To solve the determinant given in the question, we will follow the steps below: Given the determinant: \[ D = \begin{vmatrix} x^2 + x + 3 & 1 & 4 \\ 2x^4 + x^3 + 2x + 1 & 2 & 3 \\ x^2 + x & 1 & 1 \end{vmatrix} \] ### Step 1: Identify the constant terms in each row We need to extract the constant terms from each polynomial in the first column of the determinant. - From the first row, the constant term is **3**. - From the second row, the constant term is **1**. - From the third row, the constant term is **0** (since \(x^2 + x\) has no constant term). ### Step 2: Set up the determinant with constant terms Now we can simplify the determinant by focusing on the constant terms: \[ D = \begin{vmatrix} 3 & 1 & 4 \\ 1 & 2 & 3 \\ 0 & 1 & 1 \end{vmatrix} \] ### Step 3: Calculate the determinant We will calculate the determinant using the formula for a \(3 \times 3\) determinant: \[ D = a(ei - fh) - b(di - fg) + c(dh - eg) \] Where \(a, b, c\) are the elements of the first row, and \(d, e, f, g, h, i\) are the elements of the second and third rows.

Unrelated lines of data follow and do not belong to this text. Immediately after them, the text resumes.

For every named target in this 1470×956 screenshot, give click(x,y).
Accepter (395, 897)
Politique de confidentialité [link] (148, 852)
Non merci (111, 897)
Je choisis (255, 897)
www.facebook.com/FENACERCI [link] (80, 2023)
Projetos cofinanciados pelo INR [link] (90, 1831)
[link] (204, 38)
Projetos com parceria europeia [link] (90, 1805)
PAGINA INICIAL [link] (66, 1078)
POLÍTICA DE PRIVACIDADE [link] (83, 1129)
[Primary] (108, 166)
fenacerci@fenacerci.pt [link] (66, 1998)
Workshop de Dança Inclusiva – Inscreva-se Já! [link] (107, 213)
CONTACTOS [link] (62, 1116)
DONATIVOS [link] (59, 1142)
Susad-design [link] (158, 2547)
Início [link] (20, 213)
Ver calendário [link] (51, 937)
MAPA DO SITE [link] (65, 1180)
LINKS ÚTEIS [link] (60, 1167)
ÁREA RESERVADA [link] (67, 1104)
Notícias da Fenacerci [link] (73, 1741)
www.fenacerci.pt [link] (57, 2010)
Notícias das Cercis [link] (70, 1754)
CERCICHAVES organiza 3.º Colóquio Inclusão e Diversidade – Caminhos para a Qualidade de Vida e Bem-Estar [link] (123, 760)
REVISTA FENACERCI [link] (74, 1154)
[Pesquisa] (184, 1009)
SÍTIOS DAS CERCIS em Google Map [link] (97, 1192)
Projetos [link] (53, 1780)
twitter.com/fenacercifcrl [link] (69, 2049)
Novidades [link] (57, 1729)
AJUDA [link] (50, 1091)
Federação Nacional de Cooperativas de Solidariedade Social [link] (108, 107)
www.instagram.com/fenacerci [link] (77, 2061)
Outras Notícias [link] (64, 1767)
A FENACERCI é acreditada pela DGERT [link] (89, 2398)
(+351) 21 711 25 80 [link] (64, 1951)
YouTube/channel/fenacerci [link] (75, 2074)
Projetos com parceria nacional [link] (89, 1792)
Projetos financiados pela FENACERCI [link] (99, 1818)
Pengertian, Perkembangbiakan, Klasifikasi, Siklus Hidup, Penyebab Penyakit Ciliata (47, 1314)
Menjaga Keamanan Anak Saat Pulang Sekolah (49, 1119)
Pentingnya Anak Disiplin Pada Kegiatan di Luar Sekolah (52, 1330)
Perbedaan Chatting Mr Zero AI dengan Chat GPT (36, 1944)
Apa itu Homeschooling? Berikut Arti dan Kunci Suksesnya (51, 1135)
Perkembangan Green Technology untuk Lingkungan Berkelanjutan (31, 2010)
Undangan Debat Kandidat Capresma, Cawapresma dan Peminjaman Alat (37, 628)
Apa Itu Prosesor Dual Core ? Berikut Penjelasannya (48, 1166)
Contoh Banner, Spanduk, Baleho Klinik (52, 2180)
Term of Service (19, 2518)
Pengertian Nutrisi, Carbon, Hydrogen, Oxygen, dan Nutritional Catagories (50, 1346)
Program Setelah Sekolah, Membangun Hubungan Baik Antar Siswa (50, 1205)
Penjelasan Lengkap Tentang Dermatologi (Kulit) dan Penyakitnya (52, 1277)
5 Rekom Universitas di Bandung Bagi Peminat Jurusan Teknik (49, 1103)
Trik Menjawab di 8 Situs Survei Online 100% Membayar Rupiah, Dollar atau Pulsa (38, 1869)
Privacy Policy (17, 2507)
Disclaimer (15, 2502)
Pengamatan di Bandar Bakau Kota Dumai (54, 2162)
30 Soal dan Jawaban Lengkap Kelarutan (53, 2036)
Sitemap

Substituting the values: \[ D = 3 \begin{vmatrix} 2 & 3 \\ 1 & 1 \end{vmatrix} - 1 \begin{vmatrix} 1 & 3 \\ 0 & 1 \end{vmatrix} + 4 \begin{vmatrix} 1 & 2 \\ 0 & 1 \end{vmatrix} \] Calculating each of the \(2 \times 2\) determinants: 1. \(\begin{vmatrix} 2 & 3 \\ 1 & 1 \end{vmatrix} = (2 \cdot 1 - 3 \cdot 1) = 2 - 3 = -1\) 2. \(\begin{vmatrix} 1 & 3 \\ 0 & 1 \end{vmatrix} = (1 \cdot 1 - 3 \cdot 0) = 1 - 0 = 1\) 3. \(\begin{vmatrix} 1 & 2 \\ 0 & 1 \end{vmatrix} = (1 \cdot 1 - 2 \cdot 0) = 1 - 0 = 1\) Now substituting these back into the determinant calculation: \[ D = 3(-1) - 1(1) + 4(1) \] \[ D = -3 - 1 + 4 \] \[ D = 0 \] ### Conclusion Since the determinant \(D\) is equal to \(0\), and we are given that \(D = ax^4 + bx^3 + cx^2 + dx + e\), we can conclude that the constant term \(e\) is equal to \(0\). Thus, the value of \(e\) is: \[ \boxed{0} \]